■ Aim of the exercise
Edit the rows below by replacing every "screenshot" with "screen image", leaving everything else the same. Omit the pictures from your version.

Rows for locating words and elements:
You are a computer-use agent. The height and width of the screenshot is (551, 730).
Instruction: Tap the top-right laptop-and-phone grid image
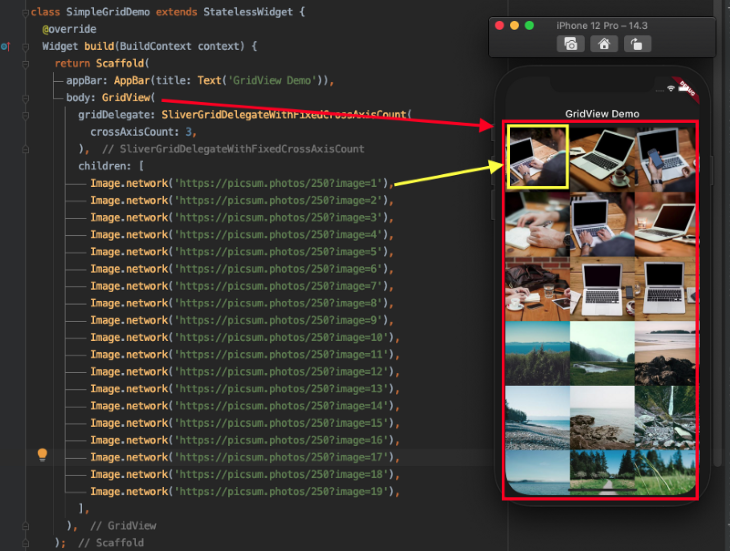click(664, 157)
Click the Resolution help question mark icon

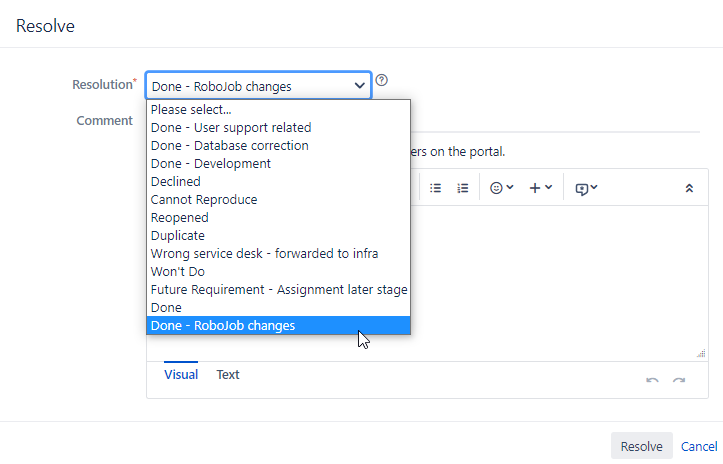pos(381,80)
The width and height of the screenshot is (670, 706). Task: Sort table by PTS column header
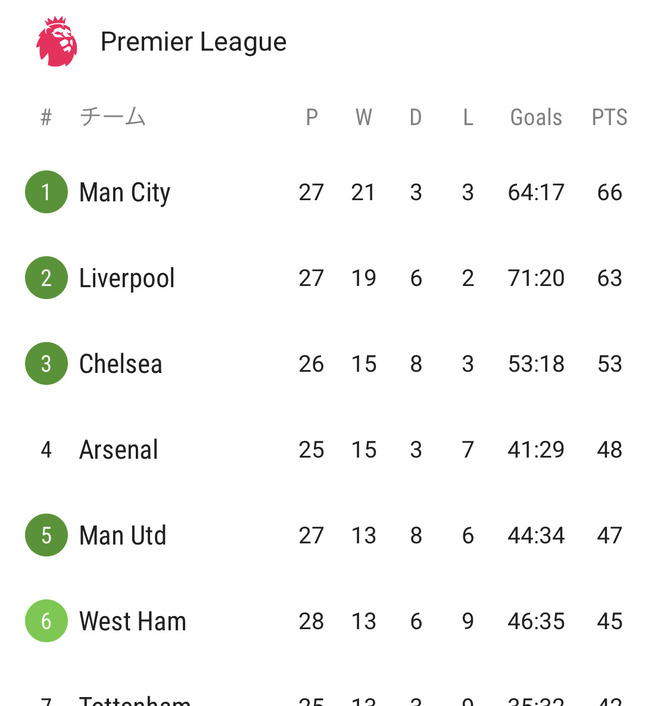tap(609, 117)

■ The completed task
You are a computer-use agent. The height and width of the screen image is (551, 730).
Instruction: Tap the top-right laptop-and-phone grid image
click(664, 157)
Click the Resolution help question mark icon

pos(381,80)
The width and height of the screen image is (670, 706). Task: Sort table by PTS column header
tap(609, 117)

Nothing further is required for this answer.